(Stored items)

↓

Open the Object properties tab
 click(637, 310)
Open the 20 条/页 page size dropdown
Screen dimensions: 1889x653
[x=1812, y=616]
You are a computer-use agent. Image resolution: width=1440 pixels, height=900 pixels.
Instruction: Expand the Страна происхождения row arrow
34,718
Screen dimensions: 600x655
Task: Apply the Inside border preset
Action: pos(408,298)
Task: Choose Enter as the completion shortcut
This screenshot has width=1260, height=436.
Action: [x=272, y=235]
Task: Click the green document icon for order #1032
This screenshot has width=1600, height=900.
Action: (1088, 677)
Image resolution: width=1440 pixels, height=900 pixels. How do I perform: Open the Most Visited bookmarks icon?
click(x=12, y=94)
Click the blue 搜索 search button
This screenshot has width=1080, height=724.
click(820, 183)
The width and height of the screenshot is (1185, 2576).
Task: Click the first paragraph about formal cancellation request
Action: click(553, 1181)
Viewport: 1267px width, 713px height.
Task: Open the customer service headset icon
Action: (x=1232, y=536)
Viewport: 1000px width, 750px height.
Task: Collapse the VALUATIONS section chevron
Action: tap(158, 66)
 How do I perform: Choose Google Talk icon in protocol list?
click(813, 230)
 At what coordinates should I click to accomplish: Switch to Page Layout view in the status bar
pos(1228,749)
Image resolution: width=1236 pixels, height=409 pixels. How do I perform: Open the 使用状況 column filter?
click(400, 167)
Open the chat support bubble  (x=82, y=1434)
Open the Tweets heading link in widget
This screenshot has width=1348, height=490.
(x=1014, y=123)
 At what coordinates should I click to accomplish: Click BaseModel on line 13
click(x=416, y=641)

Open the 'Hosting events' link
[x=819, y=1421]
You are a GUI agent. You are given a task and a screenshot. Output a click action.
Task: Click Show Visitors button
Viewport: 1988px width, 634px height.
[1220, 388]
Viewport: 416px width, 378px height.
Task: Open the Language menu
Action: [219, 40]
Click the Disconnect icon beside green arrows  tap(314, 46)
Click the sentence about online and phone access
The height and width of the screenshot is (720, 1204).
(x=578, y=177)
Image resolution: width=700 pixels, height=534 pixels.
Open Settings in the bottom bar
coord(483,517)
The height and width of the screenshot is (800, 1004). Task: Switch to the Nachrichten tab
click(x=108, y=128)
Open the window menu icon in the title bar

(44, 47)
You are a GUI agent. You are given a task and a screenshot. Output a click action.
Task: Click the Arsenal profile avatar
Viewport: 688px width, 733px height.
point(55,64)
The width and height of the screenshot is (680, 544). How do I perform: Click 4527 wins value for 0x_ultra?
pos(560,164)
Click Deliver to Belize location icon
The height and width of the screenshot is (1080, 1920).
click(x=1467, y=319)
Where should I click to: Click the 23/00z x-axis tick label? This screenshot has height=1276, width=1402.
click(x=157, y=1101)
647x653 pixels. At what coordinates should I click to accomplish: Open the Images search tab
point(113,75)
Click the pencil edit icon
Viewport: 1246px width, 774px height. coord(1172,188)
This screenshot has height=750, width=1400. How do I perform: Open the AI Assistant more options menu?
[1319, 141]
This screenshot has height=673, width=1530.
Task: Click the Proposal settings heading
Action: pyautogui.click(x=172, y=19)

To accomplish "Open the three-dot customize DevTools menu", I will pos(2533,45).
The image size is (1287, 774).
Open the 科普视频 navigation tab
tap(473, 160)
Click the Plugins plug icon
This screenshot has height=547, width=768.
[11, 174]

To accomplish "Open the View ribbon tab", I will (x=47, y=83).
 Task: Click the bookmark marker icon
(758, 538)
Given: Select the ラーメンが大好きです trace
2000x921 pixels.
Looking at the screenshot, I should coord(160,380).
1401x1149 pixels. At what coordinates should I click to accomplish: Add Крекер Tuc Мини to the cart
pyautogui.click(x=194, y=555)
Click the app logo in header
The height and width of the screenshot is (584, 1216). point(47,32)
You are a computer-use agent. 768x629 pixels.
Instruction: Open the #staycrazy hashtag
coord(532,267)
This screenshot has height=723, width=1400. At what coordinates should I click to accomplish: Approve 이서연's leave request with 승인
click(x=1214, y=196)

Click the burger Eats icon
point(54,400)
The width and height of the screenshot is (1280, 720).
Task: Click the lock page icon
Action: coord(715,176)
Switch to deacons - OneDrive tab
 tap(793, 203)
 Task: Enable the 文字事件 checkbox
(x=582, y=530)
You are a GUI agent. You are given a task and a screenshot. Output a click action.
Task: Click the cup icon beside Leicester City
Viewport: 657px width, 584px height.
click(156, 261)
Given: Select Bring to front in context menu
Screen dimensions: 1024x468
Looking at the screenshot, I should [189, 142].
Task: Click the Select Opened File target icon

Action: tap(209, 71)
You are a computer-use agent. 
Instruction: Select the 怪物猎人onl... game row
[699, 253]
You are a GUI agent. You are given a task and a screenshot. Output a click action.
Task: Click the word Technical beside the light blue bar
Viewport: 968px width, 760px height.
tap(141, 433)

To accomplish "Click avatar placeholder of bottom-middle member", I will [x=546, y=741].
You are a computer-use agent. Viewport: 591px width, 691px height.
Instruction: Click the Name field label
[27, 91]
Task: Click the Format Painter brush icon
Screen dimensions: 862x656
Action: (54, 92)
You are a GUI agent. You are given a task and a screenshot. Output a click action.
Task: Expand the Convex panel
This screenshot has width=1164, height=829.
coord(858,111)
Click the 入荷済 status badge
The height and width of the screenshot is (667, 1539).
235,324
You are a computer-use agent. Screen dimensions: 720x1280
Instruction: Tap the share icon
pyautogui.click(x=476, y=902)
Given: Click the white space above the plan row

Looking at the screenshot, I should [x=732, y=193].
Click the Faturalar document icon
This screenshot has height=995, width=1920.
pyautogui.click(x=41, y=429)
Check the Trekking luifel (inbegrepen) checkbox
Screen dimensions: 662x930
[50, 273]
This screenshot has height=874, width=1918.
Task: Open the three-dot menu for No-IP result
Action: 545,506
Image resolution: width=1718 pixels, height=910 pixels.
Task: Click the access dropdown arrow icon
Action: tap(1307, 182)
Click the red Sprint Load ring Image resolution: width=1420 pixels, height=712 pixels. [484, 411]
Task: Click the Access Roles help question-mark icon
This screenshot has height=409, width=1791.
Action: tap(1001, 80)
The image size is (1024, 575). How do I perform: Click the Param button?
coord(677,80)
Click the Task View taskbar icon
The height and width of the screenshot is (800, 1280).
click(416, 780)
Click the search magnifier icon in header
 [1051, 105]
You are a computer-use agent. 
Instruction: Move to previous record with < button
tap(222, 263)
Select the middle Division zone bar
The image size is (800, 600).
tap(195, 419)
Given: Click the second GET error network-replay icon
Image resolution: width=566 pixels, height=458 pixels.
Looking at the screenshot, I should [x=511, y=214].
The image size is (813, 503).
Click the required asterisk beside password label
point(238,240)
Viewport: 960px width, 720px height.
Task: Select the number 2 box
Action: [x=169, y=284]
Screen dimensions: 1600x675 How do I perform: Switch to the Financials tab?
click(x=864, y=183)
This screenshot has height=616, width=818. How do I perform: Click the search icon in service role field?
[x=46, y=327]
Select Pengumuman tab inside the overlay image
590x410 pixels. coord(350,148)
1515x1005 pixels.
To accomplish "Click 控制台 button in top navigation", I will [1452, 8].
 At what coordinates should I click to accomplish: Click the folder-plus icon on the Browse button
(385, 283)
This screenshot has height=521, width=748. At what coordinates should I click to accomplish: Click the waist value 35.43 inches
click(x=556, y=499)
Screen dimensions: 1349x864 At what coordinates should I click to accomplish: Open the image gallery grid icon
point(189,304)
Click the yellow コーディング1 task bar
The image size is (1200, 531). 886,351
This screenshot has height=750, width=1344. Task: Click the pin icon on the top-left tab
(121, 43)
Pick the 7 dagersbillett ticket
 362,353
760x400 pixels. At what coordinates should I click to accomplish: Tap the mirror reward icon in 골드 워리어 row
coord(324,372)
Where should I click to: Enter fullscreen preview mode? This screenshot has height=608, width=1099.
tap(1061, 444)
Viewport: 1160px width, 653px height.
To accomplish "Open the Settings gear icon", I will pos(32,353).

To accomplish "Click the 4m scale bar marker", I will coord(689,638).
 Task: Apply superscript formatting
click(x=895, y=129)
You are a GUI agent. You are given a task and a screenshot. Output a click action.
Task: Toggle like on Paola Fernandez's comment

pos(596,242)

↑

TASK OBJECTIVE: For the records above, state the count of lines where "green" appears, without any other text.

REPLY TO THE EXERCISE: 2